Has it changed your customer demographic?
Yes, we have about 30,000 customers a week, and of those about 3,000 are predominantly women going to Magic Mike. So it’s increased the amount of ladies in the building, made it more glamorous and exciting, and you can feel the energy before the show starts, with everyone excitedly going in. And you can certainly feel the energy change in the building when 300 very excited, happy, giddy ladies come out into that atrium. It’s all on the first floor, so it doesn’t actually disturb the main gaming floor, but you can feel the energy change. Obviously, the bars and restaurants are busier as well.
Do you have a percentage of the show?
Yeah, it’s a joint-venture company with Channing Tatum and his organization. So it’s very good relationship. Everyone’s got skin in the game and we’re very well-incentivized to make it work, as they are.
Are you operating under any health-related constraints at present?

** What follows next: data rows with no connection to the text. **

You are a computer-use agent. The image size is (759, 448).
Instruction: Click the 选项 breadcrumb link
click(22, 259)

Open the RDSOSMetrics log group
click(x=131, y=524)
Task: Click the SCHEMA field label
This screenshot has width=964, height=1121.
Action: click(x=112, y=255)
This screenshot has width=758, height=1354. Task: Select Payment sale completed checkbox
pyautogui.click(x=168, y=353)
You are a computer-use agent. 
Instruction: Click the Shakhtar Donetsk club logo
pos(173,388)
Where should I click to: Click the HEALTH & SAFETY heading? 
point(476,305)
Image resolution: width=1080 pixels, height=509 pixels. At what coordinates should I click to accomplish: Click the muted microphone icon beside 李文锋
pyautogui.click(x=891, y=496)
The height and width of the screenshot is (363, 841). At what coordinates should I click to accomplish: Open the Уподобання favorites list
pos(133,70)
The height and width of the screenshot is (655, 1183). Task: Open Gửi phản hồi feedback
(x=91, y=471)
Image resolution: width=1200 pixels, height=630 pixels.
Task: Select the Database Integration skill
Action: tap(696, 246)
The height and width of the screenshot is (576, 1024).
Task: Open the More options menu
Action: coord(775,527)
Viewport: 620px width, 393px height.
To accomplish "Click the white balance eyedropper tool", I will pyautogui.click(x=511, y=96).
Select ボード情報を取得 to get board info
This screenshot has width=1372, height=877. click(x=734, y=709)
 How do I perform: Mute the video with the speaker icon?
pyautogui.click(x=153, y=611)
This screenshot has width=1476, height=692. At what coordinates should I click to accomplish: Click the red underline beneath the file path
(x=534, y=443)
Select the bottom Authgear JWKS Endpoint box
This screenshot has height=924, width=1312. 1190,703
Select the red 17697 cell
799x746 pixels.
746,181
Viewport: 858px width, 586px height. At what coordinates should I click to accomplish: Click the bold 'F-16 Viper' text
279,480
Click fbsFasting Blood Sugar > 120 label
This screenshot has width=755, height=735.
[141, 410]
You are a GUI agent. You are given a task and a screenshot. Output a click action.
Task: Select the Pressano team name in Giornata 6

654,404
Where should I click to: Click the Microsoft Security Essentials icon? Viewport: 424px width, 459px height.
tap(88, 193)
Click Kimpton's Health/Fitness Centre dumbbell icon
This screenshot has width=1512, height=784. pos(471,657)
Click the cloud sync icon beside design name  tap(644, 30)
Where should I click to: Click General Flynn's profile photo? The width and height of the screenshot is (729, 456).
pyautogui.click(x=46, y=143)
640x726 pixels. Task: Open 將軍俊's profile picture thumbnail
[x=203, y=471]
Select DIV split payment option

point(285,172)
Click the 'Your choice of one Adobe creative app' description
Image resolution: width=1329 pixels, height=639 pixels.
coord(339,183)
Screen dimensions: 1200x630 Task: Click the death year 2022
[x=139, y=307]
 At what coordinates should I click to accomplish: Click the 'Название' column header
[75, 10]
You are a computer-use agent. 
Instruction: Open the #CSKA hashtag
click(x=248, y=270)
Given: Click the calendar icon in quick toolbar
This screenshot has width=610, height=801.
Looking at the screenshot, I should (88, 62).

I’m delighted to say that the U.K. is sort of post-Covid. We have no legal restrictions whatsoever. Of course we are mindful that some people feel a little bit Covid-shy, and we’re respectful. One of the things that we learned during the periods after lockdown, when we were under social distancing, is that actually we’re a better operation giving people a little bit more space. So we’ve changed our operation to go for slightly less people. We give people a bit more space, and that’s maybe a post-Covid reaction. It’s also more profitable.